Sexta-feira, 03 de janeiro de 2014

O ministro Dias Toffoli, do Supremo Tribunal Federal (STF), deferiu liminar para suspender os efeitos de decisão da Justiça do Rio Grande do Sul relativa ao índice de correção monetária de débito decorrente de condenação da administração estadual. A decisão questionada pela Procuradoria do estado na Reclamação (RCL) 16651 determinou a correção de uma Requisição de Pequeno Valor (RPV) pelo IGP-M, em substituição ao índice de remuneração da caderneta de poupança, fixado pela Emenda Constitucional (EC) 62/2009.

Segundo a decisão do juízo da 20ª Vara Cível e de Ações Especiais da Fazenda Pública do Foro Central de Porto Alegre, o STF, no julgamento da Ação Direta de Inconstitucionalidade (ADI) 4425, proferido em março de 2013, considerou inconstitucional a expressão “índice oficial de remuneração básica da caderneta de poupança”, motivo pelo qual deixou de aplicar a Taxa Referencial (TR) na correção da RPV.

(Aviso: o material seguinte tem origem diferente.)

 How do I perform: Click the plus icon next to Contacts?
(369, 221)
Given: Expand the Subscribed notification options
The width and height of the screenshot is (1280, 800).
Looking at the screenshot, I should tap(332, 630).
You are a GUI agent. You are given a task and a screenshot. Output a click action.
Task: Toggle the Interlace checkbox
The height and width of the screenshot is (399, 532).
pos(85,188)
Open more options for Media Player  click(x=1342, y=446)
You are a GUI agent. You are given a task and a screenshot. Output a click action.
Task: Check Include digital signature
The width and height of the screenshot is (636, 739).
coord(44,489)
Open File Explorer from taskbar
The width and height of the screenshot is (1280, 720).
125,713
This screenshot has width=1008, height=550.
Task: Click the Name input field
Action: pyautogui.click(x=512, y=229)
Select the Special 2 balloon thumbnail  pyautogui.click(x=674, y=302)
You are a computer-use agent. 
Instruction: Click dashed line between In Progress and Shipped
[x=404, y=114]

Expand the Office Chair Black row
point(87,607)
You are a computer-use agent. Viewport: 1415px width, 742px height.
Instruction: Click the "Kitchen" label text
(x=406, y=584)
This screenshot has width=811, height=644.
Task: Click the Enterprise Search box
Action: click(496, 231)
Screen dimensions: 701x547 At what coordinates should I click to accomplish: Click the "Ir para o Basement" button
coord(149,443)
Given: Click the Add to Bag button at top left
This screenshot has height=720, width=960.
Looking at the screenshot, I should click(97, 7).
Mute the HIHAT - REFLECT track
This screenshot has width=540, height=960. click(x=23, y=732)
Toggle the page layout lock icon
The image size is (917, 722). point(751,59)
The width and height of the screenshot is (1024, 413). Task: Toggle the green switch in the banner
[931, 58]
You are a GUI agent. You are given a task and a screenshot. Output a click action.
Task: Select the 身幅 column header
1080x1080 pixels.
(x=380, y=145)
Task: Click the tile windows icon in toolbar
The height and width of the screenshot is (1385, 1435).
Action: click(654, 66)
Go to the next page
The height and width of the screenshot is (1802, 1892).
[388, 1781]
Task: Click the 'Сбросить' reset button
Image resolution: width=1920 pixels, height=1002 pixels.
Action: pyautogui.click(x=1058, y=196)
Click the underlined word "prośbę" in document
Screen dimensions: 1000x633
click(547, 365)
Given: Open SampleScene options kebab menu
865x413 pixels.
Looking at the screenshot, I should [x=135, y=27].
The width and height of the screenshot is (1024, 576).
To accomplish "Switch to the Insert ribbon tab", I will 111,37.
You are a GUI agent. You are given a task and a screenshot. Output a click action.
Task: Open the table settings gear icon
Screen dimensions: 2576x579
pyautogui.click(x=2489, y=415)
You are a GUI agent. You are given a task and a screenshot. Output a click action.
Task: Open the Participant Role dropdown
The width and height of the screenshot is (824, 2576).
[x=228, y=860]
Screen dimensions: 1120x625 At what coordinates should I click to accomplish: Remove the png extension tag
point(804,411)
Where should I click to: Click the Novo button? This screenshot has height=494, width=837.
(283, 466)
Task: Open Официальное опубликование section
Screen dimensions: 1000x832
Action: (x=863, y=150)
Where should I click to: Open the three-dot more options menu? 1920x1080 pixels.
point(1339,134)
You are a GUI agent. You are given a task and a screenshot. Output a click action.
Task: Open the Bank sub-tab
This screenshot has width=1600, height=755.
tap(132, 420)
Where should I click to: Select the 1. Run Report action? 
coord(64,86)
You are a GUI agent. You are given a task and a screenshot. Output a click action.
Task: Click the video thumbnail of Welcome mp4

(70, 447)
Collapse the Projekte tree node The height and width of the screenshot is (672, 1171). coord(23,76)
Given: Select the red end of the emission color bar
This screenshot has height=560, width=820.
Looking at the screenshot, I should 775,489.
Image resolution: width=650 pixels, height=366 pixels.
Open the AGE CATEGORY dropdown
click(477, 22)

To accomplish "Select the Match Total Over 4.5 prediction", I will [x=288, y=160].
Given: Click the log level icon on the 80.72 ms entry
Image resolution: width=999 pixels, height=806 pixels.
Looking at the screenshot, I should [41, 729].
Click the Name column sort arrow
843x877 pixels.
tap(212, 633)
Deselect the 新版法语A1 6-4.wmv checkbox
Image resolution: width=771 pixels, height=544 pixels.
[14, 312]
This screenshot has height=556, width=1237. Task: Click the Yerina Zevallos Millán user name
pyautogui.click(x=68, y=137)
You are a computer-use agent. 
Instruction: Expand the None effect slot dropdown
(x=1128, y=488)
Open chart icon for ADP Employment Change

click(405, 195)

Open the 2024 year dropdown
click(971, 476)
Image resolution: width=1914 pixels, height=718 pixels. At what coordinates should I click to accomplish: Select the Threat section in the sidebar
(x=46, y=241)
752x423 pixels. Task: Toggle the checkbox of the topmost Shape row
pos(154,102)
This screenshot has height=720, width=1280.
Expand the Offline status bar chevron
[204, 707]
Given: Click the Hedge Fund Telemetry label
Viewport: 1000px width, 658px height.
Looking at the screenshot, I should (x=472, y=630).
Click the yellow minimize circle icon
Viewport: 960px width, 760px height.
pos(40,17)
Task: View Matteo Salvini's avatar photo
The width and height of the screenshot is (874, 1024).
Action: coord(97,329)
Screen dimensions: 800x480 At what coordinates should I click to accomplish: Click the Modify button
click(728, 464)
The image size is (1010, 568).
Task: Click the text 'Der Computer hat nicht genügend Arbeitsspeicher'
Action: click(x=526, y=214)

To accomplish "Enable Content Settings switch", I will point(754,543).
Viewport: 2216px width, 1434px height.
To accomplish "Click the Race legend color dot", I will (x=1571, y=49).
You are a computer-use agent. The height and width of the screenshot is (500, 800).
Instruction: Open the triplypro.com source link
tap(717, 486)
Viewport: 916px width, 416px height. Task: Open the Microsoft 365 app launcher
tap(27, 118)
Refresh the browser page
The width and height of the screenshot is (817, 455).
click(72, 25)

O Estado do Rio Grande do Sul alega que o entendimento adotado pelo juízo de primeira instância ofende a autoridade da decisão cautelar proferida pelo ministro Luiz Fux, em abril de 2013. Na ocasião, ele determinou que os tribunais dessem continuidade ao pagamento segundo os termos estabelecidos pela EC 62/2009 até que o STF se pronunciasse sobre a modulação dos efeitos da decisão de declaração de inconstitucionalidade. O julgamento sobre a modulação teve início em 24 de outubro, quando foi suspenso por pedido de vista.

“Em juízo de cognição sumária, entendo existir plausibilidade jurídica da tese defendida pelo autor da presente reclamação, uma vez que o juiz de direito da 20ª Vara Cível e de Ações Especiais da Fazenda Pública do Foro Central de Porto Alegre, ao estabelecer índice de correção monetária diverso daquele fixado pelo artigo 100, parágrafo 12, da Constituição Federal, teria descumprido determinação do ministro Luiz Fux, referendada pelo Plenário desta Suprema Corte”, afirmou o ministro Dias Toffoli. Com esse entendimento, determinou a suspensão dos efeitos da decisão questionada até a decisão final da reclamação.